One of the most significant impacts of color coding chosen by brands is on their recall by users. The choice of color coding that a brand deploys across digital and offline touch points has a tremendous impact on the way in which users recall it before making a purchase in the said product category. At TIS, we have over the years run TATs (Thematic Apperception Tests) to gain insights into the choice of colors that brands make for digital platforms and check for consistent patterns of brand awareness, recognition and recall that emerge from the remarks of the respondents.
While it makes sense for brands to choose color codes for their website design, mobile apps, social media pages, and brand logos that best resemble industry standards, it is equally important to retain the individual character of the brand’s image, personality, and value proposition. As such the ideal outcome warranted by brands is for web and mobile designers to be creative and original with the creative aspects of brand graphics while retaining the broad-based industry standards in choosing the color.

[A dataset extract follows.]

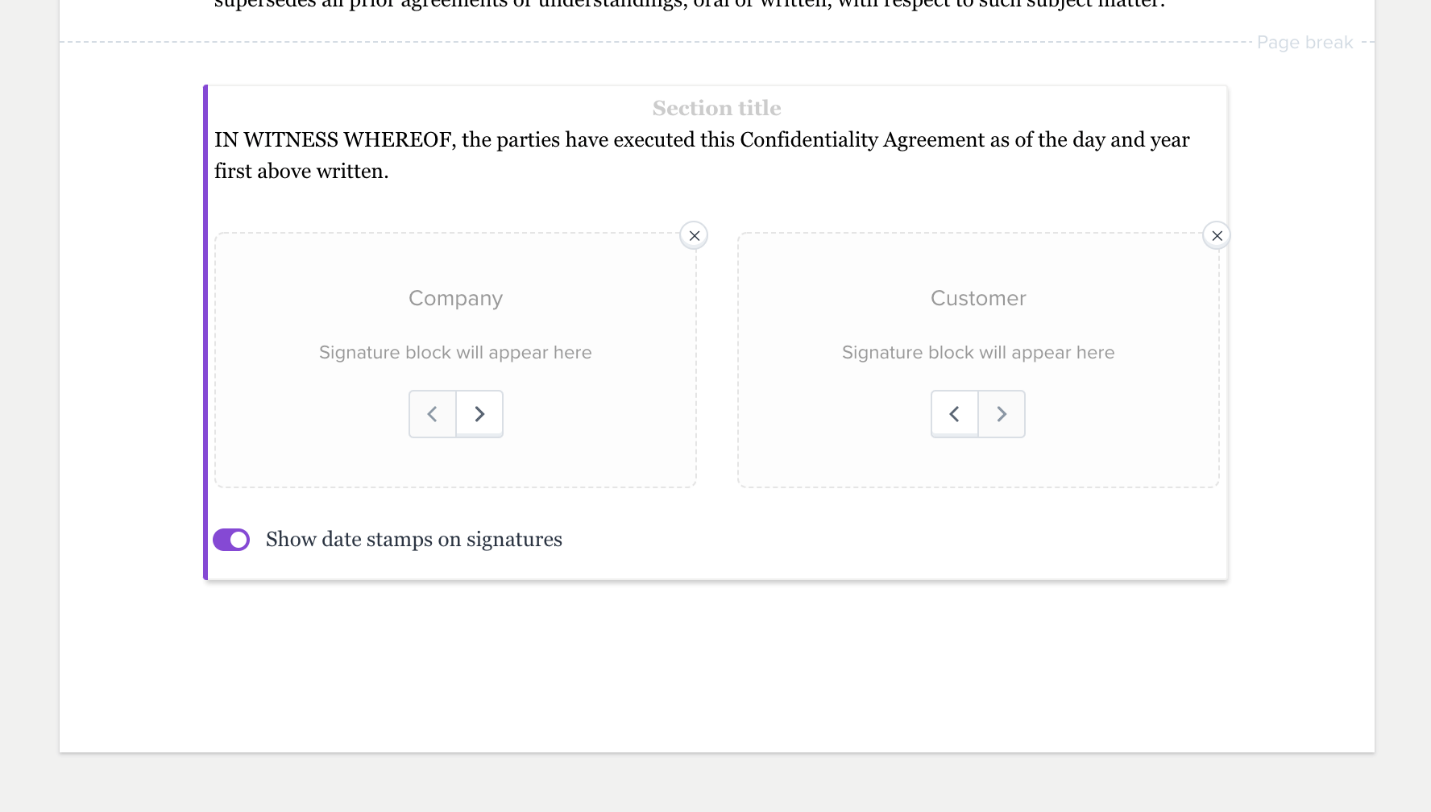Image resolution: width=1431 pixels, height=812 pixels.
Task: Remove the Customer signature block
Action: [1216, 236]
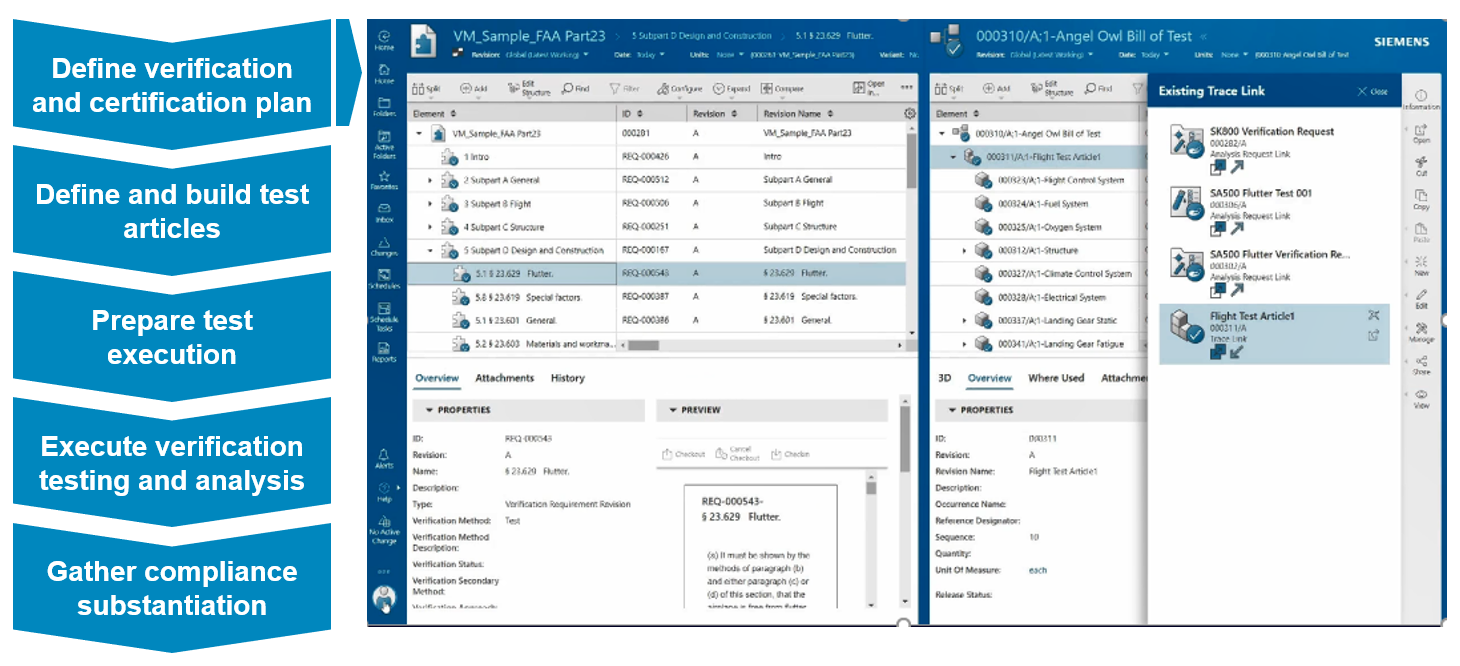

While many technologists like to go with the industry protocol of Google SEO guidelines for mobile websites and responsive design frameworks in web design, mobile app interface design, and visual user interface designs for personal devices, the single most important challenge is the variation in or among target markets, geographies, and customer segments. For example, it is important for brands to empathize with the traits that users belonging to diverse age groups may have.
The ultimate objective is to sensitize the color coding of brands to the needs of the elderly users that may not be able to remember brands at their fingertips and thus may find it difficult to access essential services of BFSI, healthcare, e-commerce, travel, and pharmacy brands.
At TIS, we have worked with a vast plethora of brands belonging to a variety of industry verticals on projects of responsive web design, UI, and UX design, and through blog pieces such as these bring before you our collective experience and expertise in impacting lives of end users through digital technologies.